Role of aquaporin-4 water channels in cerebral edema after ischemic stroke

Stroke is the third leading cause of death and disability in US. Cerebral edema is a major consequence of brain ischemia. Despite the importance of cerebral edema, no effective pharmacological treatments have been developed.; Previous research indicates that the aquaporin-4 channel facilitates water movement during cerebral edema formation. Mice lacking the normal expression of aquaporin-4 have decreased cerebral edema, reduced infarct formation and improved neurological outcome induced for classic models of cerebral edema (1, 2, 3). To our knowledge, no compounds that effectively block water permeability through aquaporin-4 have been discovered.; My hypothesis is that an aquaporin-4 blocker would significantly decrease the cerebral edema formation after ischemic stroke in mice. My objective was to identify and characterize a novel aquaporin-4 blocker using Xenopus laevis. I also proposed that dystrophin deficient mice, a mouse strain that has a decreased expression of aquaporin-4 channels would have a decrease formation of cerebral edema after transient ischemic stroke when compared with a strain matched controls.; I found that bumetanide, a well-described Na+, K +, Cl- cotransporter inhibitor, reversibly and dose dependently inhibited water permeability through aquaporin-4 channels.
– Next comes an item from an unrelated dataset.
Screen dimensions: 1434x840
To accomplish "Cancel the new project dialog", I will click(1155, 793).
These results indicated that the protective effect of bumetanide seen in rats after ischemic stroke (4) might be through a combined effect on aquaporin-4 channels and the Na+, K+, Cl- cotransporter.; In order to identify the relative amount of protection conferred from the aquaporin-4 channels compared to the Na+, K+, Cl- cotransporter, I characterized the dystrophin deficient mouse after ischemic stroke. I found that dystrophin-deficient mice had a decrease in the formation of cerebral edema after transient brain ischemia when compared with strain-matched controls. Dystrophin-deficient mice had an increased mortality and seizure-like activity after transient brain ischemia. One hypothetical mechanism might be that increased plasma potassium is associated with a presumably decreased ability to buffer potassium after neuronal stimulation, due to its lack of aquaporin-4 and potassium channels (Kir4.1) at the end feet of astrocytes. Because of these additional effects, I concluded that the mdx mouse is not an ideal model for the study of a protective effect of an aquaporin-4 blocker after ischemic stroke.